Sometimes the reduction has to be performed on a very small scale, as a part of a bigger CUDA kernel.
Suppose for example, that the input data has exactly 32 elements - the number of threads in a warp.
In such scenario a single warp can be assigned to perform the reduction.
Given that warp executes in a perfect sync, many __syncthreads() instructions can be removed - when compared to a block-level reduction.
static const int warpSize = 32;
__device__ int sumNoncommSingleWarp(volatile int* shArr) {
int idx = threadIdx.x % warpSize; //the lane index in the warp
if (idx%2 == 0) shArr[idx] += shArr[idx+1];
if (idx%4 == 0) shArr[idx] += shArr[idx+2];
if (idx%8 == 0) shArr[idx] += shArr[idx+4];
if (idx%16 == 0) shArr[idx] += shArr[idx+8];
if (idx == 0) shArr[idx] += shArr[idx+16];
return shArr[0];
}
shArr is preferably an array in shared memory. The value should be the same for all threads in the warp.
If sumCommSingleWarp is called by multiple warps, shArr should be different between warps (same within each warp).
The argument shArr is marked as volatile to ensure that operations on the array are actually performed where indicated.
Otherwise, the repetetive assignment to shArr[idx] may be optimized as an assignment to a register, with only final assigment being an actual store to shArr.
When that happens, the immediate assignments are not visible to other threads, yielding incorrect results.
Note, that you can pass a normal non-volatile array as an argument of volatile one, same as when you pass non-const as a const parameter.
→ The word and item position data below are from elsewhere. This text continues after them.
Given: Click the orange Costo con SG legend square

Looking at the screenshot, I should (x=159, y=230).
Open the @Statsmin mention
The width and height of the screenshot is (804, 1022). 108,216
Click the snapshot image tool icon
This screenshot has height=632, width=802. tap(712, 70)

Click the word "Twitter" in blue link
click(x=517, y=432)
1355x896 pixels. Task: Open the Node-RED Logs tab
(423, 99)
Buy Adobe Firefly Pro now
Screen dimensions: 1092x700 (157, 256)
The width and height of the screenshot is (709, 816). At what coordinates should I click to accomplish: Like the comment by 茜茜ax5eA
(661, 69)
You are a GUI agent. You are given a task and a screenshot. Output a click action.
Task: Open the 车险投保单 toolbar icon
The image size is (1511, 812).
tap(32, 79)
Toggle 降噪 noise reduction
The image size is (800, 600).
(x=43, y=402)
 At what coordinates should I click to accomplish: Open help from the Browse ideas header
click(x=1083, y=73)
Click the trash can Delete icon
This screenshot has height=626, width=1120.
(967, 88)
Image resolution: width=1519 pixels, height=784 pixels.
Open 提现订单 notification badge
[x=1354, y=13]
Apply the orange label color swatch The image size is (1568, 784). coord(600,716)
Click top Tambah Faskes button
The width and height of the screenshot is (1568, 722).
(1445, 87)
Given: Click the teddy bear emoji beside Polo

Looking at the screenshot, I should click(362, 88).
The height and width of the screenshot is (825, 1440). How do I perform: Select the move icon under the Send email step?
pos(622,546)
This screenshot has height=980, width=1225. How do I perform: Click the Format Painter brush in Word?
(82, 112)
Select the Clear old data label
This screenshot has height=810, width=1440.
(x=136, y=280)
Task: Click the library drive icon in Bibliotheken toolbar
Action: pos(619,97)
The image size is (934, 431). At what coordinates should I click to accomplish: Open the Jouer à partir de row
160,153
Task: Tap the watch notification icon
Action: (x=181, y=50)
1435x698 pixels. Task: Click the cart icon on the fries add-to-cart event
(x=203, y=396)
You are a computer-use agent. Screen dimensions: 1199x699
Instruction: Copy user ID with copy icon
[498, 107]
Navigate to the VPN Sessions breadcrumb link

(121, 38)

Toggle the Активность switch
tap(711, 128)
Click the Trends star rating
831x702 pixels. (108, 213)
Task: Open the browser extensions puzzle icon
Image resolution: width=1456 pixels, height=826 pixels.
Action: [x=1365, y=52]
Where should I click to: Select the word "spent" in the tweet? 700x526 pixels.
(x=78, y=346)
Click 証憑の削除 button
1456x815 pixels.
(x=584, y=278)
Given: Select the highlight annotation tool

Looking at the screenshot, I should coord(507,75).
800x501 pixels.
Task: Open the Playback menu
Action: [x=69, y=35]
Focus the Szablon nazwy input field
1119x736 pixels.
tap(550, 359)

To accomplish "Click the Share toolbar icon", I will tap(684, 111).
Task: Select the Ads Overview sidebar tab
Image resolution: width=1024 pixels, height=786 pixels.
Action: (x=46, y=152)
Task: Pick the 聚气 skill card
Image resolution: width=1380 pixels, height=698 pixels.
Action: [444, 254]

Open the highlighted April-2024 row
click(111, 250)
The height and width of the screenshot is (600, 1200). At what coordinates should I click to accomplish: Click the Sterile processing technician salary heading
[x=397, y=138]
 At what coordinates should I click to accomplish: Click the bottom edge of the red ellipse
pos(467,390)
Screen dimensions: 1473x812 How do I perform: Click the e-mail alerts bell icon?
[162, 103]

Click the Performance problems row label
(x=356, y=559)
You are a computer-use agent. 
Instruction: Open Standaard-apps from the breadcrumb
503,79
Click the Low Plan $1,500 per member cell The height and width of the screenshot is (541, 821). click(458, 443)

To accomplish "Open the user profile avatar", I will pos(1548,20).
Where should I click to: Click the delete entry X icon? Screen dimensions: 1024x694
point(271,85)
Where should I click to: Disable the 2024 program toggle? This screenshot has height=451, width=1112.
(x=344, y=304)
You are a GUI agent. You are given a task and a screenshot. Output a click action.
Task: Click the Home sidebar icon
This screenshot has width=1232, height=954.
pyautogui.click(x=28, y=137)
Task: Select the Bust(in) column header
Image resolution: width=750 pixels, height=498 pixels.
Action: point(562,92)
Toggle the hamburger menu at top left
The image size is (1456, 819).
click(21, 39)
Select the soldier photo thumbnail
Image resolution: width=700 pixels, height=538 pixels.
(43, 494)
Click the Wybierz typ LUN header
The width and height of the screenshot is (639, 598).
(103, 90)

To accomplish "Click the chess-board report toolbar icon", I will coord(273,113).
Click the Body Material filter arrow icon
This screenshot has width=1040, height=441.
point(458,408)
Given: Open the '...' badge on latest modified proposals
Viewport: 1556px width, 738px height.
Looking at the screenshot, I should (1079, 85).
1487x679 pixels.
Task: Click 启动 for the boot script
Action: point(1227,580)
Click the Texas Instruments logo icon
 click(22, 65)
If one does not care about the final contents of shArr[1..31] and can pad shArr[32..47] with zeros, one can simplify the above code:
static const int warpSize = 32;
__device__ int sumNoncommSingleWarpPadded(volatile int* shArr) {
//shArr[32..47] == 0
int idx = threadIdx.x % warpSize; //the lane index in the warp
shArr[idx] += shArr[idx+1];
shArr[idx] += shArr[idx+2];
shArr[idx] += shArr[idx+4];
shArr[idx] += shArr[idx+8];
shArr[idx] += shArr[idx+16];
return shArr[0];
}
In this setup we removed all if conditions, which constitute about the half of the instructions.
The extra threads perform some unnecessary additions, storing the result into cells of shArr that ultimately have no impact on the final result.
Since warps execute in SIMD mode we do not actually save on time by having those threads doing nothing.